Container Linux and Project Atomic, which is built around the lightweight containerized operating system, Atomic Host, will be united into Red Hat CoreOS. Breard said, "Red Hat CoreOS will preserve the best from both offerings." Ultimately, Red Hat CoreOS will supersede Atomic Host and Container Linux and function as Red Hat's immutable, container-centric operating system.

There will be an upstream community version of CoreOS, as Fedora is to Red Hat Enterprise Linux (RHEL), but that's still a work in progress. The Project Atomic site will eventually be phased away, but it won't be a dramatic move. The code itself will live on in Red Hat's container code repos.

Red Hat CoreOS will provide the new foundation for Red Hat OpenShift Container Platform (RHOCP), Red Hat OpenShift Online, and Red Hat OpenShift Dedicated for customers who prefer an immutable infrastructure-based Kubernetes platform with automated updates. RHOCP will also continue to support RHEL, for customers who prefer a traditional lifecycle and packaging as the foundation for their Kubernetes deployments.

CoreOS's release cadence will be tied to OpenShift's release cycle. They will be in lock-step sync with each other. It will be targeting cloud and virtualization environments. Eventually, it will be shipped on bare metal, but that's a way off.

Container Linux will also continue on for now as a Linux distro. It will provide a free, fast-moving, and automated container host while also providing content options from the RHEL and Fedora.

Red Hat will integrate Tectonic into RHOCP. In particular, this will include Tectonic's ability to manage large Kubernetes clusters via automated "over-the-air" updates. With this feature, systems administrators and IT managers can easily roll out upgrades to entire Tectonic clusters and underlying Container Linux hosts all via an automated process. Moving ahead, this capability will be known as automated operations.

With automated operations, IT teams will be able to use the automated upgrades of Tectonic paired with the reliability, support, and extensive application development capabilities of RHOCP. The end result will make managing Kubernetes deployments at scale easier. Most rote maintenance tasks will be performed automatically. This will decrease the need for constant administrator action and provide a "lights out" approach to cluster oversight.

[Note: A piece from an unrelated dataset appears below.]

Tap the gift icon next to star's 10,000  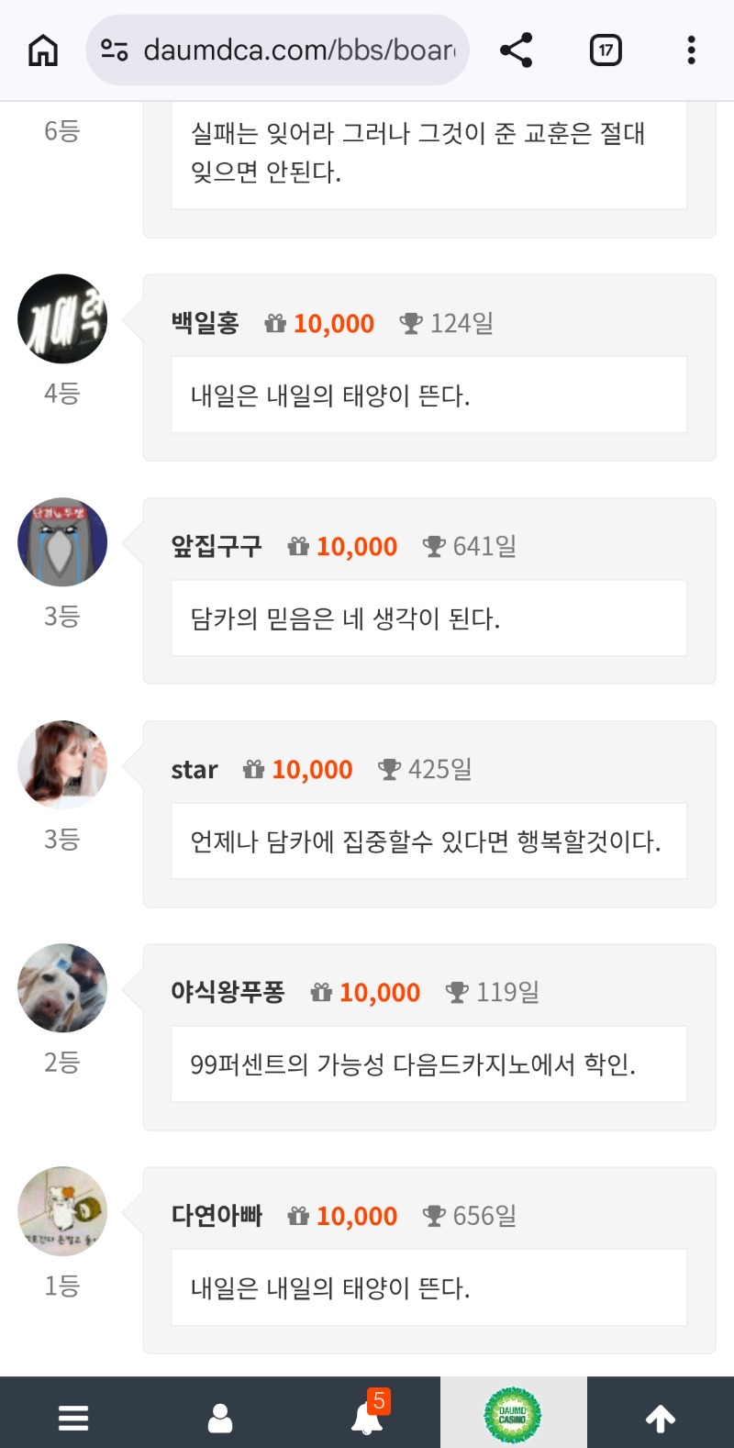[253, 770]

Red Hat promises Tectonic and Container Linux will help drive automation at every layer of its cloud-native stack. This automation will extend to Red Hat's robust independent software vendor (ISV) ecosystem. This in turn will allow ISVs to deliver and maintain applications and services on top of RHOCP hybrid clouds.

CoreOS Kubernetes Operator application-specific controllers, which extend the Kubernetes API to create, configure, and manage instances of complex stateful applications, will live on. It takes the "human knowledge" of managing a Kubernetes application and builds it into software, making typically challenging Kubernetes workloads easier to deploy and maintain.

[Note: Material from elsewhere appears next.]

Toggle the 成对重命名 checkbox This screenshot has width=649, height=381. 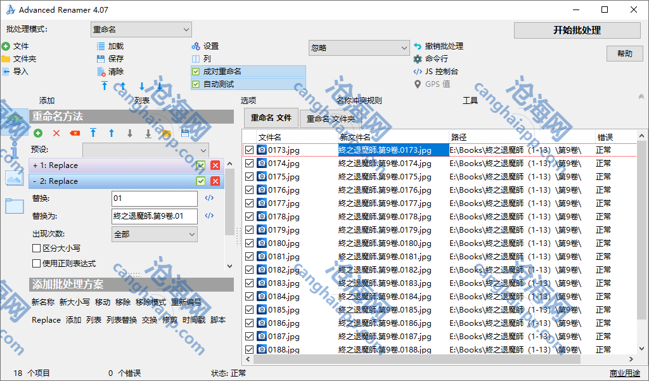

This Operator Framework open source project will be used in RHOCP to help Red Hat ISV's build complex, Kubernetes stateful applications. The goal is to create services that "just work" across any Kubernetes-enabled cloud.

Quay, the leading container registry, becomes Red Hat Quay. It will become the basis for new Red Hat operating system projects. Other CoreOS open-source projects including etcd, Ignition, dex, Clair, Operators, and more will continue under Red Hat's guidance.

Over the past few years, many Red Hat OpenShift customers had already started using CoreOS Quay as their enterprise registry solution. While OpenShift provides an integrated container registry, customers who require more comprehensive enterprise grade registry capabilities now have the option to get Quay Enterprise and Quay.io from Red Hat. Quay includes automated geographic replication, integrated security scanning with Clair, image time machine for viewing history, rollback support, automated pruning, and more. Quay will be available both as an enterprise software solution and as a hosted service at Quay.io.

Tectonic's automated operations, CoreOS, and more will be fully integrated into Red Hat OpenShift Container Platform in future versions. Container Linux will continue to be maintained while its successor is being developed with the Fedora and CoreOS Communities. Red Hat Quay is available today.

As for CoreOS's existing customers? Breard promises that "No users or communities will be left behind."